I am trying to reproduce the Stan results in this jupyter notebook (github link).
Background
This model is a PCA / factor-analysis model where we observe data matrix Y = XW^T + \epsilon and we want to recover the loadings matrix W. The loadings matrix is not rotationally identifiable (XW^T = X QQ^T X^T for orthogonal Q), so we should see a pattern of concentric circles in the posterior.
The authors ran this model on a synthetic data matrix Y, with n=100, d=4, and where the number of factors should be 2. Therefore the loadings matrix W should be 4x2. They specified how Y was generated, but did not post a seed, so I can only reproduce Y up to distribution.
The following figure shows their posterior of the matrix W, viewed as four vectors in R^2, for two models:
- The rotationally nonidentifiable PCA model, which corresponds to the concentric circles
- Their proposed modification of this model which removes the nonidentifiability.
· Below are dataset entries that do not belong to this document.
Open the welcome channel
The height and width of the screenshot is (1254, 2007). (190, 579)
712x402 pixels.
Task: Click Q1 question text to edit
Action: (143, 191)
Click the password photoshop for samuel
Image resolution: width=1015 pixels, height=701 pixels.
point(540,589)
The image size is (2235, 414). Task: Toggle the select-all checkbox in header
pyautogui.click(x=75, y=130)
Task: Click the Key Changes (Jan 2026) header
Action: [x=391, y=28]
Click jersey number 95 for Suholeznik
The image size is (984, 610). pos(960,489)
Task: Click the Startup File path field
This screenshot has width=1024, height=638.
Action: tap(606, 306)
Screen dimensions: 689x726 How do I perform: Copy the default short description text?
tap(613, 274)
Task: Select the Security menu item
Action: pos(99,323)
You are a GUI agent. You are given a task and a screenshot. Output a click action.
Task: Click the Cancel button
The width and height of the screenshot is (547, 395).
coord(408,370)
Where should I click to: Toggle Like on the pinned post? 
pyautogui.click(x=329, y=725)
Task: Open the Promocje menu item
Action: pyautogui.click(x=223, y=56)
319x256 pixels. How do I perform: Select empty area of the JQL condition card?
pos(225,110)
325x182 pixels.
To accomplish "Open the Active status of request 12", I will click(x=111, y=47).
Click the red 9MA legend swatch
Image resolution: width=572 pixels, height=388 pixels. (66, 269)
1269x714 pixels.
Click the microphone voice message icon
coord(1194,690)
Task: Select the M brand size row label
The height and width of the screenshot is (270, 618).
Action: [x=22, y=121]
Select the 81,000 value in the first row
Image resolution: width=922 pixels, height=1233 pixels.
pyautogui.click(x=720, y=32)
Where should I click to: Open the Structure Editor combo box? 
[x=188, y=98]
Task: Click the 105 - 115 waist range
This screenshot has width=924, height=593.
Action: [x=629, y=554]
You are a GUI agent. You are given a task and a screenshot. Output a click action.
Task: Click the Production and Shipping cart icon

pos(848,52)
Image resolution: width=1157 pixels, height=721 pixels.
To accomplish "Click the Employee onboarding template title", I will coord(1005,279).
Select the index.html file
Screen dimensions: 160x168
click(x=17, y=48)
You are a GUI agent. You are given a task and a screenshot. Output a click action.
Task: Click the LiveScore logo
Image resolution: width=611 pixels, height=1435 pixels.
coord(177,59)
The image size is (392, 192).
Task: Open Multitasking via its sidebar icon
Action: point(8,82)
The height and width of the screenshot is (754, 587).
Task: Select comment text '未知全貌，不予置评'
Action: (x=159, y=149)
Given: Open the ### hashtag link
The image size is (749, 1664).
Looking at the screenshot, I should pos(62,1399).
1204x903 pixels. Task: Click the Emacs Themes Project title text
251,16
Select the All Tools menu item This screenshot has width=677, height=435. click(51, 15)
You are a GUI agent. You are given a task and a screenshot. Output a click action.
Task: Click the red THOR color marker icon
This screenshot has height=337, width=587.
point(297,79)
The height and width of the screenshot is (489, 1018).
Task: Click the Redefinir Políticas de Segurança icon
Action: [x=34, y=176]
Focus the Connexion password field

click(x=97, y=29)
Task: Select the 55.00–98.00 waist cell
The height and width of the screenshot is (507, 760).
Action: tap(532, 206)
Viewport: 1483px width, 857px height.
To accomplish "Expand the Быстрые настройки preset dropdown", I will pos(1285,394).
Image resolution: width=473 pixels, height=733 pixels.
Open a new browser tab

This corresponds to the dense blobs within each concentric ring. I’m not concerned with this part at the moment.
My question
Even using the authors’ code, I cannot reproduce the figure above. I can compile the model, but about 90% of the iterations hit the max tree depth of 10. (The authors’ code suggests no tree depth issues.) When I plot my posterior, I see the desired concentric circles:
However, when I break it out by each chain, I see that there are large angular sections that the chain did not reach:
Variations of this issue show up no matter what I do, e.g., change seeds, change Stan versions, change computing environments. What are possible reasons that I have this treedepth/mixing problem where the authors did not? What could I try to fix it?
Certainly the authors had a specific set of dependencies: C++ toolchain, eigen build, stan version, etc. Could it be due to this? (All I know is they used Pystan 2.17.)
Here is the model:
data{
int<lower=0> N;
int<lower=1> D;
int<lower=1> Q;
vector[D] Y[N];
}
parameters {
matrix[D, Q] W;
real<lower=0> sigma_noise;
vector[D] mu;
}
transformed parameters {
cholesky_factor_cov[D] L;
{
matrix[D, D] K = tcrossprod(W);
for (d in 1:D)
K[d,d] += square(sigma_noise) + 1e-14;
L = cholesky_decompose(K);
}
}
model{
mu ~ normal(0, 10);
sigma_noise ~ normal(0,1);
to_vector(W) ~ normal(0,1);
Y ~ multi_normal_cholesky(mu, L);
}